+++ DATA TO USE
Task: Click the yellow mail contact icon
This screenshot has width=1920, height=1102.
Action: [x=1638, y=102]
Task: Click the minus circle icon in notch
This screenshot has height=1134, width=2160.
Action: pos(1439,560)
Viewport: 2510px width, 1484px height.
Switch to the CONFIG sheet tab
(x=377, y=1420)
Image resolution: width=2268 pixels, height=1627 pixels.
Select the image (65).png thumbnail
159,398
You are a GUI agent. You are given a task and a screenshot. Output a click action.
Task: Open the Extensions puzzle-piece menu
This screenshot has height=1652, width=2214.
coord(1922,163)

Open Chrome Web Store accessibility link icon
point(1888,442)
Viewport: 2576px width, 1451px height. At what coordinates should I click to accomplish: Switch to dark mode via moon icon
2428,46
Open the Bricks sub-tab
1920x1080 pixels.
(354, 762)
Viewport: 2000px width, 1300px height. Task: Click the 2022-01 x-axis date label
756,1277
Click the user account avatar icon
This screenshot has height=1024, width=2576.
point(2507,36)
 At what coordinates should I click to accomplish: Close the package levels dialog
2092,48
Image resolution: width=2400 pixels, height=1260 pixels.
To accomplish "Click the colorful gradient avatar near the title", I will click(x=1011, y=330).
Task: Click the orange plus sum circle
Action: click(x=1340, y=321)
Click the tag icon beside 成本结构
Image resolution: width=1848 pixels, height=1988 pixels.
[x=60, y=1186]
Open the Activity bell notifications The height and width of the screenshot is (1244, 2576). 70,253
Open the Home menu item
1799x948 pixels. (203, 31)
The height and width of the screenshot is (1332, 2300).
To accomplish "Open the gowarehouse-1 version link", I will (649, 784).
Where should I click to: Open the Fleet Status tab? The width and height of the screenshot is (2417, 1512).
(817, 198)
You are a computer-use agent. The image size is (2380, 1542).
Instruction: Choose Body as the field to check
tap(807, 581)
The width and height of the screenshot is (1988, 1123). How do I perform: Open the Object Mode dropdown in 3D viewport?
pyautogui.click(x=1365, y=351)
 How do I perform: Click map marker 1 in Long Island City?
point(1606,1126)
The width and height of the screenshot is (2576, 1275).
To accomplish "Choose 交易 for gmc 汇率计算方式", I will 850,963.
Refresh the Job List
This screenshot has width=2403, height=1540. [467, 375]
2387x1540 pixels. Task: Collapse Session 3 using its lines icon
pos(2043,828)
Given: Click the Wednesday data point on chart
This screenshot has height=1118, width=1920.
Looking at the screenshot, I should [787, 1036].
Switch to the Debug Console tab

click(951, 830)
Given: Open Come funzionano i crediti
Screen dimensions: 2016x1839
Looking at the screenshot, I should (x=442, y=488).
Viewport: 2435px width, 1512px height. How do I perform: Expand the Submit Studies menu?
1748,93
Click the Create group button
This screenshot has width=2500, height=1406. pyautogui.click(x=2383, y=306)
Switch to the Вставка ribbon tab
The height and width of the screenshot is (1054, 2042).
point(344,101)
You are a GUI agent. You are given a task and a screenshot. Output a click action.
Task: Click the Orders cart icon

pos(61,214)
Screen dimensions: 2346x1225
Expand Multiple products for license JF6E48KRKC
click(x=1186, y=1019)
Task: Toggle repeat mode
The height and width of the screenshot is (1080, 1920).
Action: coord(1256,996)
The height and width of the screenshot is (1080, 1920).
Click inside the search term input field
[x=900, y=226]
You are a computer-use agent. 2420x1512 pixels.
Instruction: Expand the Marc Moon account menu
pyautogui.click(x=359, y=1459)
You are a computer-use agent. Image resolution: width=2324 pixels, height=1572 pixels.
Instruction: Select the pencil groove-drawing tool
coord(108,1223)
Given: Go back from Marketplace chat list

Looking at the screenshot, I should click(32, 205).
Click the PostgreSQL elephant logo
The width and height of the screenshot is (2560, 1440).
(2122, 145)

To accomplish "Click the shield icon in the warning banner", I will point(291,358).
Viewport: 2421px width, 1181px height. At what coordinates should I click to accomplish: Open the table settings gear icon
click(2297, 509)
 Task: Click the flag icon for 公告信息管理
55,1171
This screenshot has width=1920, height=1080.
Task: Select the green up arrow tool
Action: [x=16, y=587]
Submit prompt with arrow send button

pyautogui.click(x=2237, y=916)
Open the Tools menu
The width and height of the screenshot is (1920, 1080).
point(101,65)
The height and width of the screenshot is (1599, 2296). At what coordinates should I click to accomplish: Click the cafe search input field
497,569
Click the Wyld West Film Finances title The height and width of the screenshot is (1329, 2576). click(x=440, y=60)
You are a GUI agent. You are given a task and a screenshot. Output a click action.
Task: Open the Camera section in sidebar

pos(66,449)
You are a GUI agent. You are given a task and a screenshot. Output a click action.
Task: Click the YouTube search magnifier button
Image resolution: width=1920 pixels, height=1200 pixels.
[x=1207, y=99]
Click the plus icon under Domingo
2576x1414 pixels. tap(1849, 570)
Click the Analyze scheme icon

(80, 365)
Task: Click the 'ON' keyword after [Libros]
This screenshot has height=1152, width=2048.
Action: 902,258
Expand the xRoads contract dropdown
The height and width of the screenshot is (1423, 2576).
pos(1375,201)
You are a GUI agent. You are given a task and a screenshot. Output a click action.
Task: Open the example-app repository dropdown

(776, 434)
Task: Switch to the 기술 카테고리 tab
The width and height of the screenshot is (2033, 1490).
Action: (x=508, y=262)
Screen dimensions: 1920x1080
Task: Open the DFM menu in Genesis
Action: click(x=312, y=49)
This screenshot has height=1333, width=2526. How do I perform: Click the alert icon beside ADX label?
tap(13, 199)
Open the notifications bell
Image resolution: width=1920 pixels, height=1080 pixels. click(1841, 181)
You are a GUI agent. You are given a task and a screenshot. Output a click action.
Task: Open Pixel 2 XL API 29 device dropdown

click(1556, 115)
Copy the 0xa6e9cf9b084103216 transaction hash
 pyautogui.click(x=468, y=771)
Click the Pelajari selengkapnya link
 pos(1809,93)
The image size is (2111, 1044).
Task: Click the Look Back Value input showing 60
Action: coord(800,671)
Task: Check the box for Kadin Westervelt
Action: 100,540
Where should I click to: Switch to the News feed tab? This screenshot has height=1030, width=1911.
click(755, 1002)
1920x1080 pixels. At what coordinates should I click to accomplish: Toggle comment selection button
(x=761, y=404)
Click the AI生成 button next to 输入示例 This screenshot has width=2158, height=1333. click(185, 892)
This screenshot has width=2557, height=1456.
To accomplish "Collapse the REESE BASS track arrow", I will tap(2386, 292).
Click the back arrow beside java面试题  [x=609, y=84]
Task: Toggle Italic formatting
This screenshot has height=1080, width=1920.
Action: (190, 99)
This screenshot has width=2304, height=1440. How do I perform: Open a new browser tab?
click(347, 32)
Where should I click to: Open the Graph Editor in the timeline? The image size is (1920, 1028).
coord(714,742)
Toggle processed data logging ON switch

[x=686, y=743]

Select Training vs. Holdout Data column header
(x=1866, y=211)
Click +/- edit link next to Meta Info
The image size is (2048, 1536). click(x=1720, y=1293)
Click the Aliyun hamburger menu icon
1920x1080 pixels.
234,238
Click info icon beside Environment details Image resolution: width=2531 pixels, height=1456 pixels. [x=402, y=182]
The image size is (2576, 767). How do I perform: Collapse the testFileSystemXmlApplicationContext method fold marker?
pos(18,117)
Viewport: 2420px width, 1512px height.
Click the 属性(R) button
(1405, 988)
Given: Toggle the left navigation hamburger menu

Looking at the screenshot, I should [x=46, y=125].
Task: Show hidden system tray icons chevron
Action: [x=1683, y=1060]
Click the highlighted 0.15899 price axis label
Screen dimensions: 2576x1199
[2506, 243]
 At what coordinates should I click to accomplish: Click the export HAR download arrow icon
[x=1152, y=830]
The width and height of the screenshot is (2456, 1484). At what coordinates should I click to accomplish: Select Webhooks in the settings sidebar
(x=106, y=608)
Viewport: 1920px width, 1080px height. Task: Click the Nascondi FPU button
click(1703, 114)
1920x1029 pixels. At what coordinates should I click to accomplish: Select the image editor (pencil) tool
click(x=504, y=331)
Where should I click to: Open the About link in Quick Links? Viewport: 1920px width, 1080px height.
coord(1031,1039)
++++++
DIRECTIONS> Considering only the material above, set down every line from the one with "Click the PostgreSQL elephant logo" to the one with "Open the Tools menu", inclusive, exactly as written.

SOLUTION TO THIS TASK>
Click the PostgreSQL elephant logo
The width and height of the screenshot is (2560, 1440).
(2122, 145)

To accomplish "Click the shield icon in the warning banner", I will point(291,358).
Viewport: 2421px width, 1181px height. At what coordinates should I click to accomplish: Open the table settings gear icon
click(2297, 509)
 Task: Click the flag icon for 公告信息管理
55,1171
This screenshot has width=1920, height=1080.
Task: Select the green up arrow tool
Action: [x=16, y=587]
Submit prompt with arrow send button

pyautogui.click(x=2237, y=916)
Open the Tools menu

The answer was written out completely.